━━ Provided records

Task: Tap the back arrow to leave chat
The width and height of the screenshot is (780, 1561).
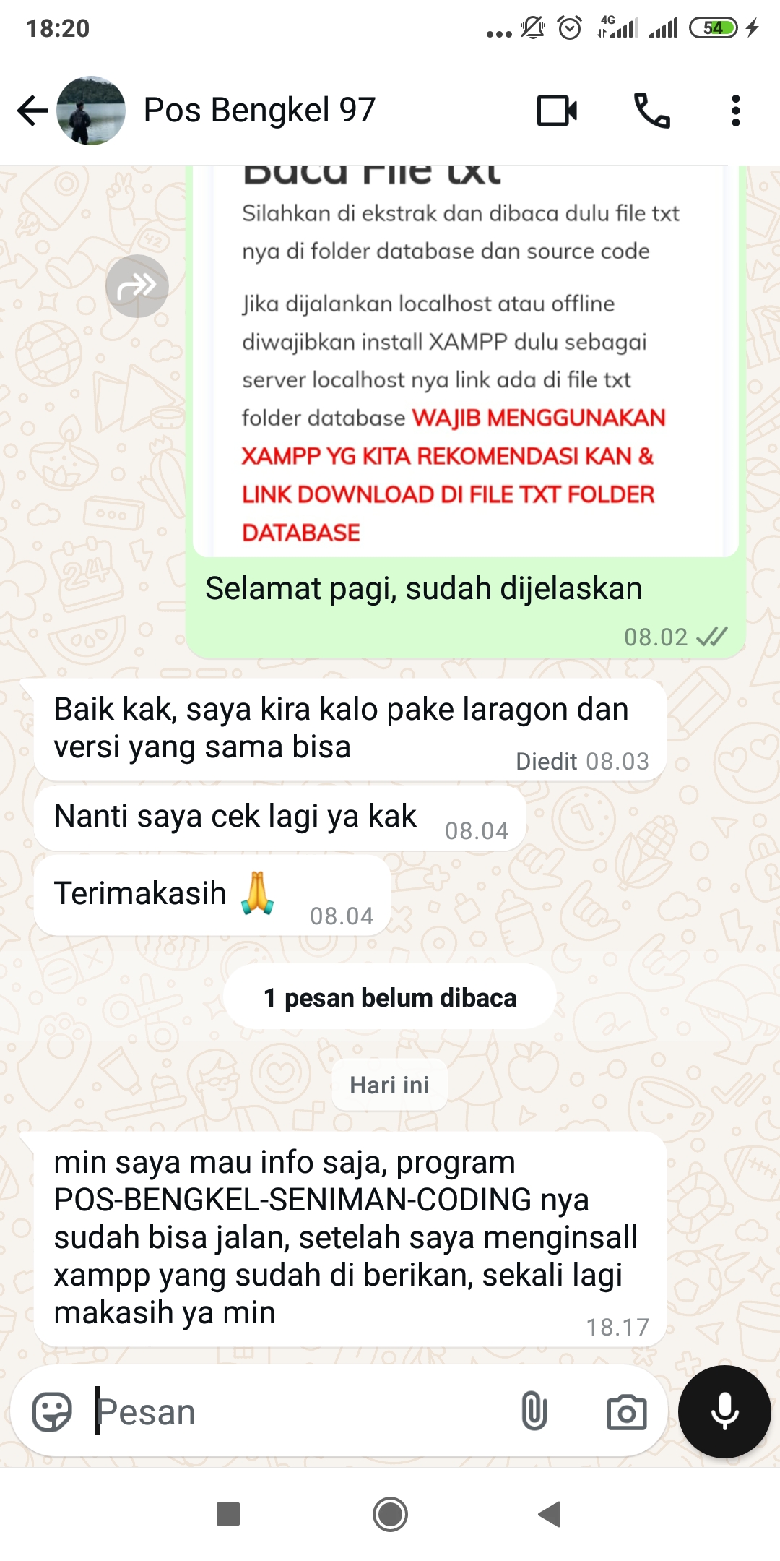Action: pos(33,111)
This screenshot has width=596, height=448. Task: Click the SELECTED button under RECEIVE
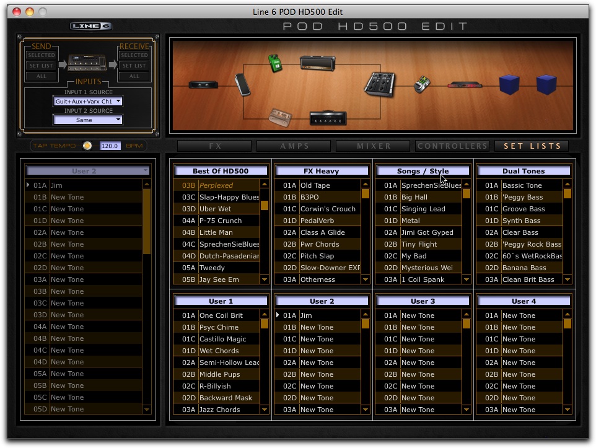tap(133, 55)
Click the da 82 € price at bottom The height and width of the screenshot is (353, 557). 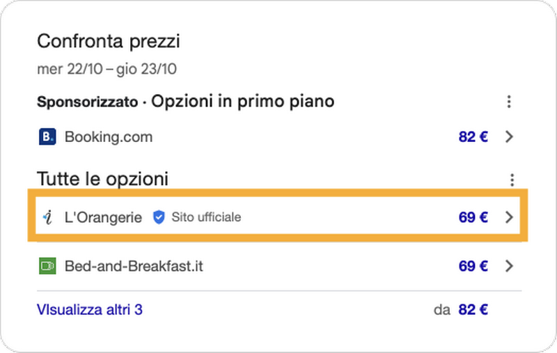[461, 309]
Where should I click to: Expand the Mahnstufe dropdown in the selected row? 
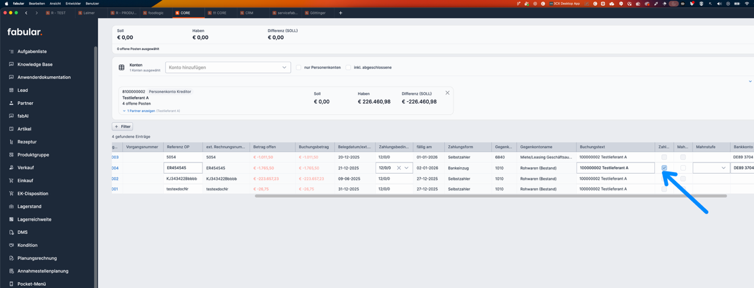(723, 168)
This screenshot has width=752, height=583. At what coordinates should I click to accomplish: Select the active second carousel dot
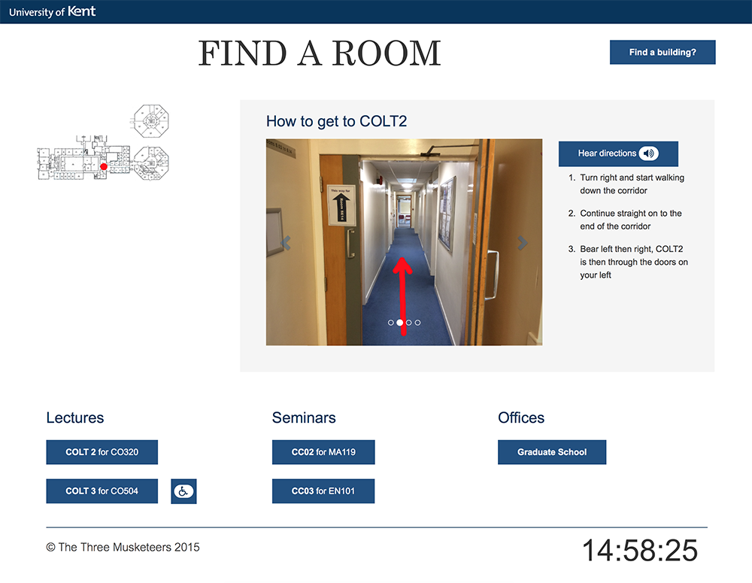click(400, 323)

━━━━

Task brief
What is needed is an exact restatement of every line from the one containing "This screenshot has width=752, height=583." through the last line of the records, pictures left out.

Exercise solution
This screenshot has width=752, height=583. At what coordinates should I click to accomplish: Select the active second carousel dot
click(400, 323)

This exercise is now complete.